America's morning news shows spread blame from Palestinian terrorist groups to Israel during Monday coverage of this weekend's rocket attacks.

Hamas and Palestinian Islamic Jihad fired nearly 700 rockets towards Israel over the weekend. Hundreds crossed into Israel, killing four civilians. The terror organizations fired the rockets from civilian centers in the Gaza Strip, which Israel fully vacated in 2005.

Most of these rockets are unguided short-range weapons, impossible to accurately aim. Though fired towards Israeli population centers, dozens failed to reach Israel and landed in Gaza, where one killed a young Palestinian girl.

Israel responded with several hundred precision airstrikes against strategic targets.

A video published on the Israel Defense Forces Twitter page Sunday shows a car destroyed by an Israeli missile.
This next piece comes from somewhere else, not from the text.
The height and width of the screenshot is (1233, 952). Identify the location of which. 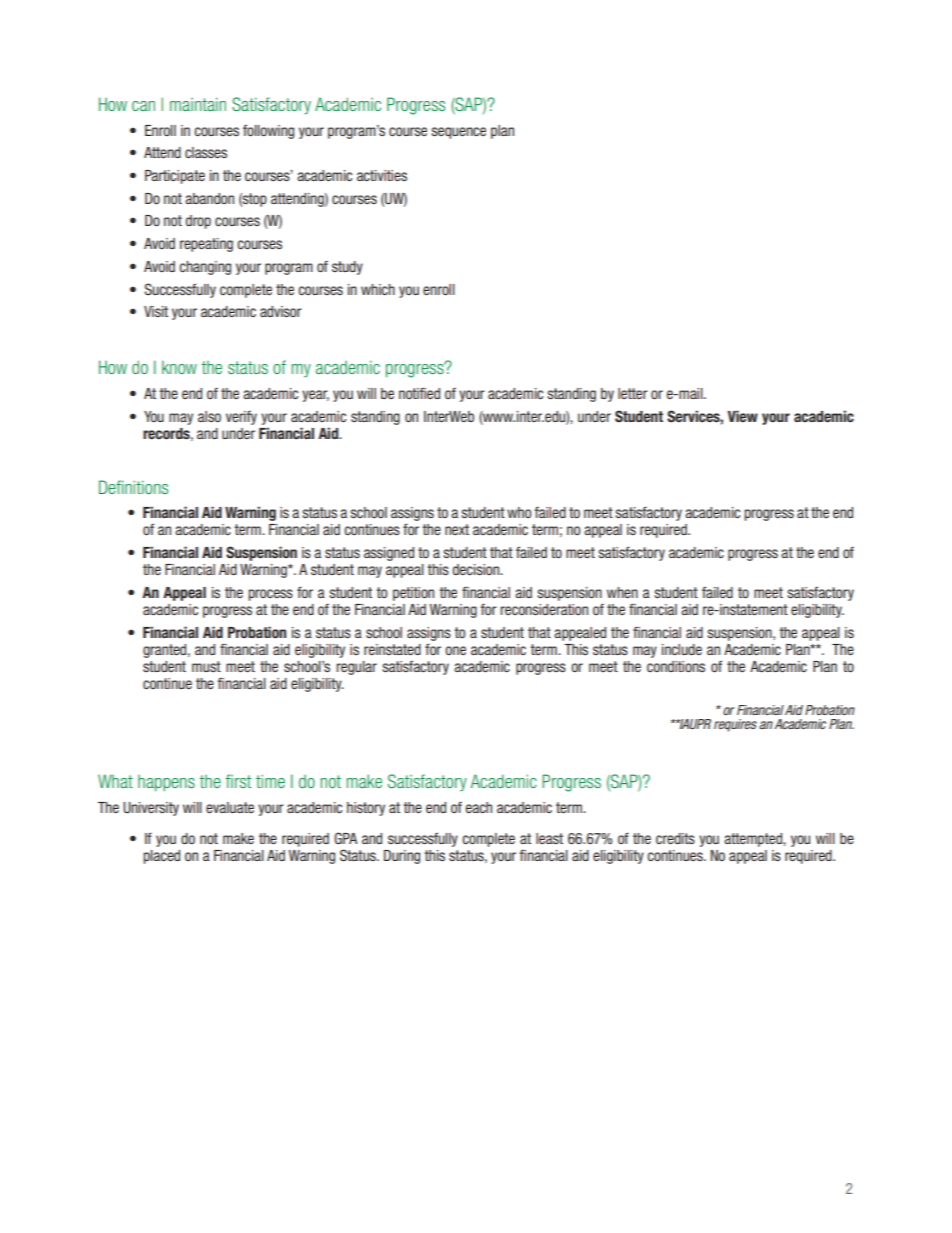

The attack destroys the car but leaves all nearby traffic unharmed.

The IDF identified the car's passenger as Hamed Ahmed Khudari, a terror financier.

On CBS This Morning, John Dickerson shared the weekend's news with viewers. He described how "both sides have launched hundreds of rockets and missiles at one another since Friday."

CBS reporter Seth Doane, reporting from Israel, citing "Palestinians," claimed that Israeli strikes had killed an infant.

Doane did not mention that the Israeli government strongly denies killing the child and had concluded that a Palestinian-fired rocket was in fact responsible. He also did not share that his source was the Hamas-controlled Gaza Health Ministry.

NBC's Today news program included similar equivocations.

NBC host Craig Melvin described "the worst weekend of fighting between Israel and Gaza militants in about fire years," in which "two sides exchanging deadly rocket fire."

https://youtu.be/91vBwYnD3Rk

NBC's chief foreign correspondent Richard Engel downplayed Palestinians' moral culpability for firing hundreds of unguided rockets toward Israeli civilians.

Discussing the news as an expert guest Monday, Engel described Gaza as a "prison colony."

Israel provides hundreds of millions of dollars of humanitarian aide to the terrorist-run enclave. It also facilitates the entry of millions of dollars more in foreign aide while ensuring no terror weaponry slips through.

NBC's Engel justified the rocket attacks as a Palestinian temper tantrum. "Occasionally when they don't get what they want, when they don't get aid, when they don't get money, they turn up the heat," he said. "That's what we saw over this weekend."

Before becoming NBC's chief foreign correspondent, Engel was the cable giant's Middle East correspondent and Beirut bureau chief.